== DIRECTION ==
Quote verbatim the rows in the stretch from the line containing "2078x1199 pixels. Task: Switch" through the line containing "point(275,64)", including both of those lines.

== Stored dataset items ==
┄┄┄┄┄┄┄┄┄┄┄┄┄┄┄┄┄┄┄┄

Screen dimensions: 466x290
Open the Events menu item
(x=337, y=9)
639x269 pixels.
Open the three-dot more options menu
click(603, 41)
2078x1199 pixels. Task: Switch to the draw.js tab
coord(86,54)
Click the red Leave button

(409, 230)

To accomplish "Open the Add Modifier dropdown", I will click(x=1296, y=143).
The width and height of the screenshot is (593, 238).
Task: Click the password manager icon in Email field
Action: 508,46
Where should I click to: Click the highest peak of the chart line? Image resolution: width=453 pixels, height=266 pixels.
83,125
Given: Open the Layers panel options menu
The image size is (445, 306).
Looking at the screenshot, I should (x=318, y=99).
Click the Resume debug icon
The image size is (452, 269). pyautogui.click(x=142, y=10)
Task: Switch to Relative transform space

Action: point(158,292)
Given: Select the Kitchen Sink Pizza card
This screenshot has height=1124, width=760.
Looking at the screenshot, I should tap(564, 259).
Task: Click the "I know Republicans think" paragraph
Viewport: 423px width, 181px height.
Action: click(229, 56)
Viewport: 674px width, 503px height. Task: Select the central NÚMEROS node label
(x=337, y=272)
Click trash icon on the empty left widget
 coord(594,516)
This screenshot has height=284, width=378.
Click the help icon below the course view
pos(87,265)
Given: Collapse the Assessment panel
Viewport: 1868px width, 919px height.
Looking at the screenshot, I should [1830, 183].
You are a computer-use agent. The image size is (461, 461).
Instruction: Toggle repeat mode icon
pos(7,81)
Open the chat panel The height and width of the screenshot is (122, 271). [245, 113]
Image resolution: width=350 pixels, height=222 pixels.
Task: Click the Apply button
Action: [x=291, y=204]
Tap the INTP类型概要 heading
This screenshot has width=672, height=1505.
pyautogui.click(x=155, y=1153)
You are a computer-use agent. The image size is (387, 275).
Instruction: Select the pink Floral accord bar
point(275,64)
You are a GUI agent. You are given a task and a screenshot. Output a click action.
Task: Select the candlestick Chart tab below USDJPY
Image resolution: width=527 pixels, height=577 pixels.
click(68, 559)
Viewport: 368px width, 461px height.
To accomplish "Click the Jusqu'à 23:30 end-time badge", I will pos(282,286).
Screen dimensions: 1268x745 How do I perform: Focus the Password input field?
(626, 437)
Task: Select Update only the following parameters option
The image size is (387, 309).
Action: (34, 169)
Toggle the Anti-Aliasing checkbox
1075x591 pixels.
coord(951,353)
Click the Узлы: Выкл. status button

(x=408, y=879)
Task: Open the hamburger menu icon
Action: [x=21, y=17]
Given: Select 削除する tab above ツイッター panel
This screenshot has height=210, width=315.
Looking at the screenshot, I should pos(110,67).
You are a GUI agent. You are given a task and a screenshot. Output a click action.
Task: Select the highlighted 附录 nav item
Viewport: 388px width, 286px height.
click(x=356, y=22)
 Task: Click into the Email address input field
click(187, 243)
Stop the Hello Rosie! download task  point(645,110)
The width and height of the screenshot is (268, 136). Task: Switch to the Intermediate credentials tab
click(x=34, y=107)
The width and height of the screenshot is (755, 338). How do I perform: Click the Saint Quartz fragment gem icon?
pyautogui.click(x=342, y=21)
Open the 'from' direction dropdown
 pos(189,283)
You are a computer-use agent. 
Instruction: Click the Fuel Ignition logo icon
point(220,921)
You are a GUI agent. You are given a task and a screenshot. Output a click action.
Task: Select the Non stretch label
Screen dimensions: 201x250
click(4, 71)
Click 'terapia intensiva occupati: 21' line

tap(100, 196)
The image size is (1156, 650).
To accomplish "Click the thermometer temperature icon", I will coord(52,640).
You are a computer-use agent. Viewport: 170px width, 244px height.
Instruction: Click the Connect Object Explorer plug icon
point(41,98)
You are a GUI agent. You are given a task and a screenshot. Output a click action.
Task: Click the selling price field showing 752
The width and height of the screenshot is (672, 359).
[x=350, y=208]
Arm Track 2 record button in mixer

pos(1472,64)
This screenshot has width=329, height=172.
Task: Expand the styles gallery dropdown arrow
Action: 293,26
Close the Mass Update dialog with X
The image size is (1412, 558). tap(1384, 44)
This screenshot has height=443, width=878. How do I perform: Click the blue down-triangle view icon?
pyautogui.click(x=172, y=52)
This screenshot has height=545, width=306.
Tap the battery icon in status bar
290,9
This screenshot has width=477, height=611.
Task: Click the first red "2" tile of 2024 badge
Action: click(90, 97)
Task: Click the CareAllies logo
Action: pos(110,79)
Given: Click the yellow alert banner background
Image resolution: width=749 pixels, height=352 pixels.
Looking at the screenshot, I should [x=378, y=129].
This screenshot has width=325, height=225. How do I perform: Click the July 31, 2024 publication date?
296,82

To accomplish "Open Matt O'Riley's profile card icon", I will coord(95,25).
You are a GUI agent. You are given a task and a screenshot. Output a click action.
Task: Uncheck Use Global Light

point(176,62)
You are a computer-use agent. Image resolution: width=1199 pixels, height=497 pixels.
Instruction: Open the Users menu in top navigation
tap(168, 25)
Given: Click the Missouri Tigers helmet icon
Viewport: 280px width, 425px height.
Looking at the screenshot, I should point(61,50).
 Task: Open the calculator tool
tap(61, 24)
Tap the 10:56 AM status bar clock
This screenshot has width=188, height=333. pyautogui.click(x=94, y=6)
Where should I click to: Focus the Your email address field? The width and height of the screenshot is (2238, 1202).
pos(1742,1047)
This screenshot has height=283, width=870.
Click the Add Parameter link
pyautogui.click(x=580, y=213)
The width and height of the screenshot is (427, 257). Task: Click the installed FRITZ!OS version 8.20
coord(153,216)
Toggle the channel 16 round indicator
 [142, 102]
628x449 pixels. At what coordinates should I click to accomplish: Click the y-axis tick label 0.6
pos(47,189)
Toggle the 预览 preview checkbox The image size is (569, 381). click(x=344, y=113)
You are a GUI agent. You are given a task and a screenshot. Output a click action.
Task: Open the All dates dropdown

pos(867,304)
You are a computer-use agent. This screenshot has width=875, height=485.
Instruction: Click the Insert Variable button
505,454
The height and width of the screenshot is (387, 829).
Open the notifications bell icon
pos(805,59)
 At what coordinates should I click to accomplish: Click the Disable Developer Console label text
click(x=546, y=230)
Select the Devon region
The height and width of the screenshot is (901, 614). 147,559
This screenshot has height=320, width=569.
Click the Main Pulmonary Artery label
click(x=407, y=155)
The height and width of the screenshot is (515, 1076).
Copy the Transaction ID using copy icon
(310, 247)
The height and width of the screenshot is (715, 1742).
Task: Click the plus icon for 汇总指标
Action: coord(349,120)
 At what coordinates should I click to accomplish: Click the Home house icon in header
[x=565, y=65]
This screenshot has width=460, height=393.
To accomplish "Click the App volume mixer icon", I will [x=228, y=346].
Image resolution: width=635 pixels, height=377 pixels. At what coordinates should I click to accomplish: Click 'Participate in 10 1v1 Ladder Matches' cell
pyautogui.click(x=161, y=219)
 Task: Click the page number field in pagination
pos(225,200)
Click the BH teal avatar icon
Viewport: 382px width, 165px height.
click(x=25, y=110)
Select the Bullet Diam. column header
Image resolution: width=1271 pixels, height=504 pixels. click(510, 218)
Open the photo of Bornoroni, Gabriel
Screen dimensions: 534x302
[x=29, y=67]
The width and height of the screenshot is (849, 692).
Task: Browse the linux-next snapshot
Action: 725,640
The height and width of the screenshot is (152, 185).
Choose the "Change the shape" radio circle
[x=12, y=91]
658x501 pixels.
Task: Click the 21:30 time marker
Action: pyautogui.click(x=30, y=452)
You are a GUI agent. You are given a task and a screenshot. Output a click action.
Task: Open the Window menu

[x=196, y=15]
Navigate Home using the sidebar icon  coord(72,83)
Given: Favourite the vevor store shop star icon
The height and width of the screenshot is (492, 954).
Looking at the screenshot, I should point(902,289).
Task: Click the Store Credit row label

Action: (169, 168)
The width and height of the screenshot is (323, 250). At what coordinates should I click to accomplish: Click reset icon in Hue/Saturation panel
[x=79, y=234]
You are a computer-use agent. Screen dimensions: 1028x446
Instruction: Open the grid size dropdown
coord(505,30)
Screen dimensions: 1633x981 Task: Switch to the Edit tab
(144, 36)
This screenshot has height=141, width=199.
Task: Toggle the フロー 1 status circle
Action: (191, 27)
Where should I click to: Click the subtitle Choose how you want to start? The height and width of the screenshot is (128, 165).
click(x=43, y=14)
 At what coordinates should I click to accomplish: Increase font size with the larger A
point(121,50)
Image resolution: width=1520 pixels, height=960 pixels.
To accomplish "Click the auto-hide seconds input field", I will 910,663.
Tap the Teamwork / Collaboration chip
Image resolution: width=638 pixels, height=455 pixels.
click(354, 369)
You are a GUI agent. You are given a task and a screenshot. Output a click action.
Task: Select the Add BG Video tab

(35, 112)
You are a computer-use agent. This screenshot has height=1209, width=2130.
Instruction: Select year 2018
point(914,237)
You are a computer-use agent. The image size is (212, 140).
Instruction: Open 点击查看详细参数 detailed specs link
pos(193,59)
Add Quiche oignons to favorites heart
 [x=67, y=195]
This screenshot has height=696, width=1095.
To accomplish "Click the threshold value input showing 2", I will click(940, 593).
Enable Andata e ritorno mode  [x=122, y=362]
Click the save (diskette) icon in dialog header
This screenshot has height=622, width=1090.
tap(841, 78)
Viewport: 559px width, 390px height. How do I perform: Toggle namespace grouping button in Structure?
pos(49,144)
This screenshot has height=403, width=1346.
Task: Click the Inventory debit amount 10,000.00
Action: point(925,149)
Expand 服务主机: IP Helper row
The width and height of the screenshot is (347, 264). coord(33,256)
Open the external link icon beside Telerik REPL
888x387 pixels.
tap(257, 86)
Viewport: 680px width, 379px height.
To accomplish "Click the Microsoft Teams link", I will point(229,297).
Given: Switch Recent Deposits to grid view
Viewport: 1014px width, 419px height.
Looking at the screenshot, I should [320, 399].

┄┄┄┄┄┄┄┄┄┄┄┄┄┄┄┄┄┄┄┄

== RESULT OF THIS TASK ==
2078x1199 pixels. Task: Switch to the draw.js tab
coord(86,54)
Click the red Leave button

(409, 230)

To accomplish "Open the Add Modifier dropdown", I will click(x=1296, y=143).
The width and height of the screenshot is (593, 238).
Task: Click the password manager icon in Email field
Action: 508,46
Where should I click to: Click the highest peak of the chart line? Image resolution: width=453 pixels, height=266 pixels.
83,125
Given: Open the Layers panel options menu
The image size is (445, 306).
Looking at the screenshot, I should (x=318, y=99).
Click the Resume debug icon
The image size is (452, 269). pyautogui.click(x=142, y=10)
Task: Switch to Relative transform space

Action: point(158,292)
Given: Select the Kitchen Sink Pizza card
This screenshot has height=1124, width=760.
Looking at the screenshot, I should tap(564, 259).
Task: Click the "I know Republicans think" paragraph
Viewport: 423px width, 181px height.
Action: click(229, 56)
Viewport: 674px width, 503px height. Task: Select the central NÚMEROS node label
(x=337, y=272)
Click trash icon on the empty left widget
 coord(594,516)
This screenshot has height=284, width=378.
Click the help icon below the course view
pos(87,265)
Given: Collapse the Assessment panel
Viewport: 1868px width, 919px height.
Looking at the screenshot, I should [1830, 183].
You are a computer-use agent. The image size is (461, 461).
Instruction: Toggle repeat mode icon
pos(7,81)
Open the chat panel The height and width of the screenshot is (122, 271). [245, 113]
Image resolution: width=350 pixels, height=222 pixels.
Task: Click the Apply button
Action: [x=291, y=204]
Tap the INTP类型概要 heading
This screenshot has width=672, height=1505.
pyautogui.click(x=155, y=1153)
You are a computer-use agent. The image size is (387, 275).
Instruction: Select the pink Floral accord bar
point(275,64)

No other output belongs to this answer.